La persona que no quiera verse en el «cesto de los deplorables» de Hillary Clinton no debe preguntarse si un cesto es el lugar adecuado en el que, sólo mentalmente incluso, habría que poner a aquellas personas con las que se disiente; ni debe prepararse para poner a punto sus argumentos contra la legalización del matrimonio incestuoso (que no tardará en llegar seguramente). ¿Cómo, sin parecer deplorable, responderá al argumento de que las leyes actuales contra lo incestuoso son discriminatorias y frustran a dos o más personas (¿por qué no a más, puestos a ello?) que consienten en sus deseos? ¿Cómo, sin parecer discriminatorio, responderá al argumento de que una combinación de contracepción y pruebas prenatales puede eliminar los problemas de defectos genéticos en la descendencia de las uniones de este tipo, de tal modo que deje ya de haber ningún tipo de argumento práctico o utilitario en contra de ellas?

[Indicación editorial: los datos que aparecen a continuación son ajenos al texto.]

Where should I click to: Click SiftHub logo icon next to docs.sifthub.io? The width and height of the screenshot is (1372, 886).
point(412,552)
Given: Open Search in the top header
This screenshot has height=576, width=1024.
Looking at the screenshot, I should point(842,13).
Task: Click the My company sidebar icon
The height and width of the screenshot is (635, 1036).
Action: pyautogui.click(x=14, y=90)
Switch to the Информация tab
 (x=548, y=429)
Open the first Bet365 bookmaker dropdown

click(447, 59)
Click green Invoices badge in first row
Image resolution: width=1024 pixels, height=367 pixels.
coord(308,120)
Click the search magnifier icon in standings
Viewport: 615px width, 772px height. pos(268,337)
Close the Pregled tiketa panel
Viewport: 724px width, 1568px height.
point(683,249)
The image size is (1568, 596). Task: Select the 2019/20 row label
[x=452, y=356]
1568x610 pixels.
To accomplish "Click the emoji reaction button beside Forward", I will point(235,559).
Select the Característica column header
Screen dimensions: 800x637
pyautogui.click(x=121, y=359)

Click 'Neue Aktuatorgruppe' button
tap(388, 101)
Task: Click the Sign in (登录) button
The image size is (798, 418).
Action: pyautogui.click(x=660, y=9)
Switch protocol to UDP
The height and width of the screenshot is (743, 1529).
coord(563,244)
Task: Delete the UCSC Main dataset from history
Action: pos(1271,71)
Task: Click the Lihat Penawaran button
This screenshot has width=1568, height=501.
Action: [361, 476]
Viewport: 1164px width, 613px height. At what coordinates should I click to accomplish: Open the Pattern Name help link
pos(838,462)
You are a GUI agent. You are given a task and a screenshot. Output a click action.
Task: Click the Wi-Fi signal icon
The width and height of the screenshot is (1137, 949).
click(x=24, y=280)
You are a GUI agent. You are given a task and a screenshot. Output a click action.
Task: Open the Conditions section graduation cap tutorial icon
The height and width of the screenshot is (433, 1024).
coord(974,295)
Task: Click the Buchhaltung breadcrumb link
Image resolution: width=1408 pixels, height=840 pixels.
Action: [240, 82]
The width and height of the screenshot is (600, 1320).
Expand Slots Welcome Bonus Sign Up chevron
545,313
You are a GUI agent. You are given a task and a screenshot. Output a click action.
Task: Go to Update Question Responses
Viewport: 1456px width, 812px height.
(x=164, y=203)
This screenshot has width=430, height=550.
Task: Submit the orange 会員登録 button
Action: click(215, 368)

Hay tantos temas sobre los que, a fin de evitar acabar en el cesto, hay que suprimir ahora todo pensamiento o, mejor aún, no pensar, que esta persona se siente oprimida. Cuanto más importante es el tema, más tiene que ignorarlo. ¿Le preocupa que una llegada demasiado grande de personas empapadas de una cultura extraña cambie un modo de vida al que se siente apegado? Debe aprender a superar su apego: porque, históricamente considerado, el modo de vida al que se siente apegado es responsable de todos los males del mundo, pasados, presentes o futuros. (Esta es, seguramente, la imagen refleja de la mission civilisatrice, y resulta al menos halagadora para nuestro engreimiento.) Es nuestra obligación, por tanto, si no deseamos que nos clasifiquen como deplorables, alegrarnos de lo que lamentamos, obtener placer de nuestra propia pérdida, no ver en lo extraño más que lo amistoso, compatible y enriquecedor, y concebir en general el mundo sin más como un montón de restaurantes diferentes.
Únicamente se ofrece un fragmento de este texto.